Clearly, there will be many challenges ahead, but for the world of filmmaking it feels like we’re in the middle of some very exciting, game-changing technology. On our recent Swiss shoot, I was hoping to bolt our Canon C300 mkii and DJI Ronin MX, to a RigWheels Cloudmount from Promotion Hire to capture action close ups of the cyclist at ground level. It turns out that in Switzerland it’s fine to fly a drone (with the right permissions), but you’re legally not allowed to shoot with a car mount unless you’ve first closed off the entire road. This might be fine for the Top Gear section they recently filmed at Furka Pass, but a deal-breaker when you’ve only got five grand spending money an entire foreign shoot. The best option for us was to see how creative we could get shooting almost everything on the DJI Inspire, and actually it worked very well. Whether for the sweeping mountain vistas that you would normally associate with a drone image, or fast, low down, shallow depth of field car-mount type angles, the Inspire’s small form factor and interchangeable fast lenses were able to handle it all beautifully – with some expert flying of course from John Layden at Drone Alps.
It got me thinking about where drone technology might take us over the next few years. In a world where gravity is no longer an obstacle, electronic stabilisation seems to defy the laws of physics, and progressive miniaturisation of tech is a given, I can envisage a future where every camera can fly. I don’t mean that everything will look like the splurge of aerial footage that’s plastered all over Vimeo, YouTube… and DJI servers in China. I’m talking about a radical new approach to traditional camera grip – eradicating the need for dollies, motion control arms, steadicams, cranes, sliders etc. – and this is beginning to happen already. This year, Paul Trillo’s brilliant short At The end Of The Cul-de-sac was shot entirely on the DJI Inspire One with X5 camera (the same as our Swiss shoot), and in the consumer world, products like the tiny hand gesture-controlled DJI Spark – essentially a £500 pimped selfie-stick – are changing the way we think about drone imagery.
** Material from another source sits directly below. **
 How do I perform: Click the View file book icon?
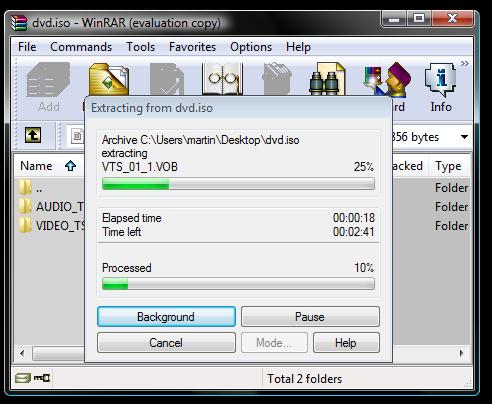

So in a few years time, might we be filming with the RED Mosquito perhaps? Yes, I made that one up, but allow me to roll with it. I’m imagining 32K recording, 1000 fps, full-frame sensor, silent rotor system, 1”x1” form factor, and piloted by a RED Hydrogen Smartphone that self-learns with AI. Well I guess I can only dream, but if you follow the logical progression of technology, you just never know – my dream may not fall too far from the truth; alongside flying warehouses of course.